New Heard exhibit features ‘unmarketable’ rugs

New Heard exhibit features ‘unmarketable’ rugs


Ever since textile collectors discovered Navajo rugs about 150 years ago, the most desirable have sported the muted colors obtained by natural dyes and the greys and browns of undyed wool, with the possible exception of bright splashes of cochineal red.

That is not what you’ll see at the Heard Museum’s current exhibit of Navajo rugs and blankets dating back to shortly after the return from Hweeldi.

In the show “Color Riot! How Color Changed Navajo Textiles,” striking shades of orange, red, yellow and green assault the eyes the minute you enter the gallery, and don’t let up.

The colors are reminiscent of the psychedelic shades of the 1970s, but most of these rugs were made in the Victorian era, when, off the reservation, grays and lavenders reigned and too much color was considered vulgar.
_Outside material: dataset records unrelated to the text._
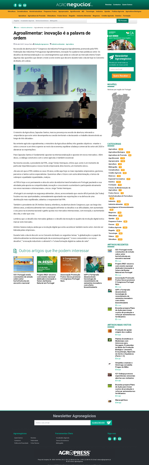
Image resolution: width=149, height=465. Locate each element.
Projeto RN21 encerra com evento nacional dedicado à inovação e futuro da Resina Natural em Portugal (46, 279)
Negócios (96, 16)
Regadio (72, 16)
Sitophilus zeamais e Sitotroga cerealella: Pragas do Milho (124, 365)
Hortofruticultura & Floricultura (121, 196)
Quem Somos (127, 5)
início (16, 27)
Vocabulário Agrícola (27, 21)
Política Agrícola (118, 11)
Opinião (107, 11)
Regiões (16, 21)
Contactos (117, 5)
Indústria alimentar (27, 27)
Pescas (111, 224)
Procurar (122, 21)
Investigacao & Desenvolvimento (121, 207)
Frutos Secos (62, 16)
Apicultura (22, 16)
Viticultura (11, 11)
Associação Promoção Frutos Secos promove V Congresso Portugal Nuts (70, 278)
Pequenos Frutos (50, 11)
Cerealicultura (22, 11)
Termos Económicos (42, 21)
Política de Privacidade (21, 443)
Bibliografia (53, 21)
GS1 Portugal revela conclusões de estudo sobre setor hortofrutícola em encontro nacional (23, 279)
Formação (126, 16)
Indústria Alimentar (84, 16)
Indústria (99, 11)
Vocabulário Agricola (62, 438)
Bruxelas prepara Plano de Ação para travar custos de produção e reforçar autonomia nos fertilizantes (125, 312)
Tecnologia (90, 11)
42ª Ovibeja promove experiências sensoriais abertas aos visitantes (125, 376)
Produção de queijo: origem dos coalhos (123, 331)
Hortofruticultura (35, 11)
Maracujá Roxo (121, 400)
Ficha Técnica (35, 443)
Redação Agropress (42, 44)
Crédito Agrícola (108, 16)
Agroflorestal (75, 11)
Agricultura (70, 44)
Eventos (118, 16)
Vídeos (111, 236)
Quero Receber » (121, 76)
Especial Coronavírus (117, 179)
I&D (83, 11)
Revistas (108, 5)
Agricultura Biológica (133, 11)
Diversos (112, 176)
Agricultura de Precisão (36, 16)
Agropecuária (63, 11)
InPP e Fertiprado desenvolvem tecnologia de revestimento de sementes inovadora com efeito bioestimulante (93, 281)
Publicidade (34, 440)
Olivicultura (51, 16)
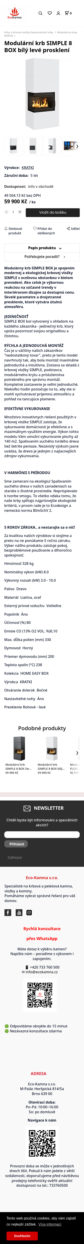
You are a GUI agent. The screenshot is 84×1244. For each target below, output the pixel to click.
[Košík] (68, 13)
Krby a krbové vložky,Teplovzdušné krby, (29, 32)
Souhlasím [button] (22, 1236)
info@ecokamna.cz (44, 971)
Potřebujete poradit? (42, 256)
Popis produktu (42, 247)
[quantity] (13, 212)
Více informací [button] (50, 1224)
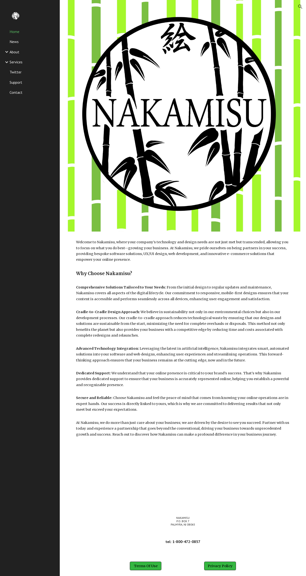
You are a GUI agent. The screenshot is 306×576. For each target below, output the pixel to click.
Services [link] (16, 62)
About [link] (14, 52)
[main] (183, 338)
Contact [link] (16, 92)
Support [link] (16, 82)
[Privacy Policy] (219, 565)
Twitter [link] (16, 72)
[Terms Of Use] (145, 565)
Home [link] (14, 31)
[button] (300, 6)
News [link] (14, 41)
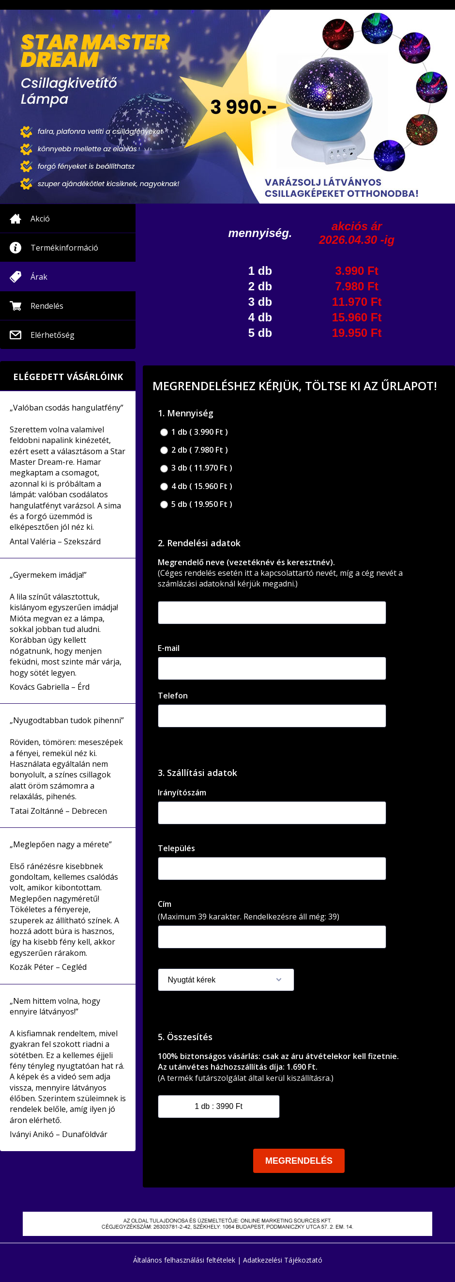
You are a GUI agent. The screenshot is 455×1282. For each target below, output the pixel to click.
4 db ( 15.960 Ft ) (196, 486)
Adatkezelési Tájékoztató (282, 1260)
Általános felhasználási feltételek (184, 1260)
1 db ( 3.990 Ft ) (194, 432)
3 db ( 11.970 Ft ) (196, 468)
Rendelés (46, 306)
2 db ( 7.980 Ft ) (194, 450)
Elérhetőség (52, 335)
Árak (38, 276)
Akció (40, 218)
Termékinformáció (64, 247)
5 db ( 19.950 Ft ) (196, 504)
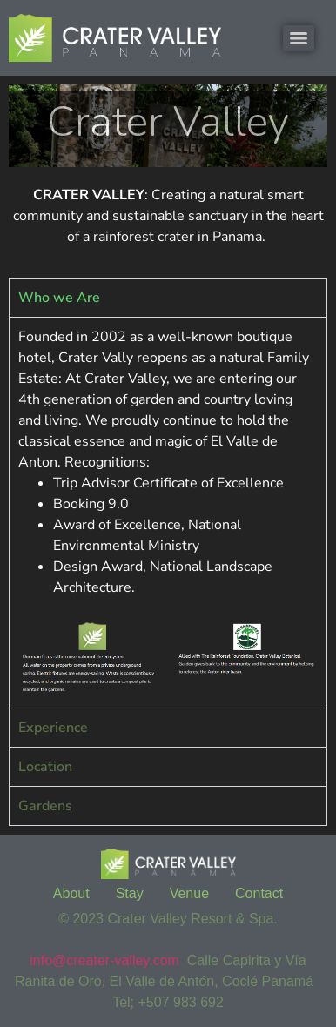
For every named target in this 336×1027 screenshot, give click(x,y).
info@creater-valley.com (104, 960)
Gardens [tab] (45, 806)
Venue (189, 893)
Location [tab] (45, 766)
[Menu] (298, 38)
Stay (130, 893)
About (71, 893)
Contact (259, 893)
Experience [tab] (53, 727)
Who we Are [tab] (59, 297)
After the Long Walk, Navajo weavers were given allotments of aniline dyes and experimented wildly with different color combinations, perhaps, as co-curator Velma Kee Craig suggests in a displayed statement, as a reaction to the “looming heaviness and darkness of mass erasure.”

Traders quickly stifled this “eyedazzler” movement, declaring the rugs “unmarketable” and encouraging weavers to go back to more “authentic” natural dyes. But some weavers started to maintain two looms, one for their staid sale rugs and one for their own creativity, and the movement persisted into the 20th Century.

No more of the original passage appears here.